The man looked at his companion, but Gerard refused again to divert his gaze from the man he questioned, who fidgeted uneasily under this interrogatory.

“Ladies are difficult people to deal with, sir,” he said, in the same hoarse whisper as before. “One doesn’t want to be harsh, yet one is afraid of being talked round. Especially in such a case, sir.”

He was conciliatory, almost apologetic. At last Gerard relaxed his look, and turned to the other man.

“What is it you want my wife to do?” he asked briefly.

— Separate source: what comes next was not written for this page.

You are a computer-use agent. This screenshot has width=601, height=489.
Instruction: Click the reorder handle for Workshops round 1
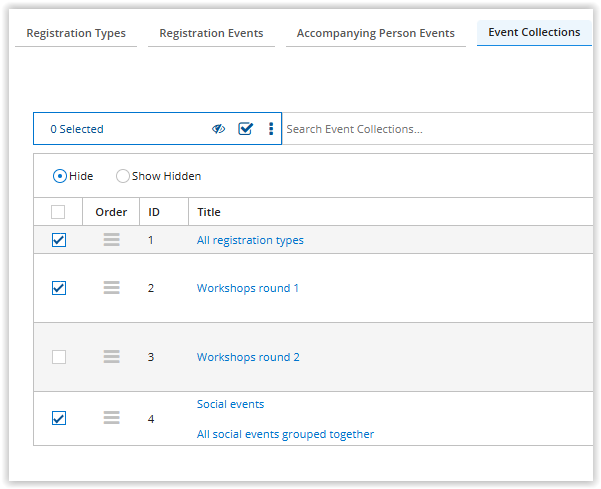pyautogui.click(x=112, y=287)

There was a hesitating silence.

“Do I understand that she is to be taken before a magistrate to-night?”

No answer.

“Or would it be possible, say by your good offices, if I were to promise that she would still be here to-morrow morning, for you to go away now and return then?” went on Gerard, with an easy confidence which made Audrey look up at him askance in fresh astonishment at his self-possession.

There was another pause, and Gerard pressed his wife’s arm with another reassuring touch.

“If you’ll allow us, sir, to discuss this a moment,” said the man with the warrant civilly.

“Oh, certainly, certainly. Shall we retire and leave you here? Or will you——”

Gerard drew apart the curtains that hung between the two showrooms; and the men, with another “Thank you, sir,” passed through and conversed in a low voice in the outer room.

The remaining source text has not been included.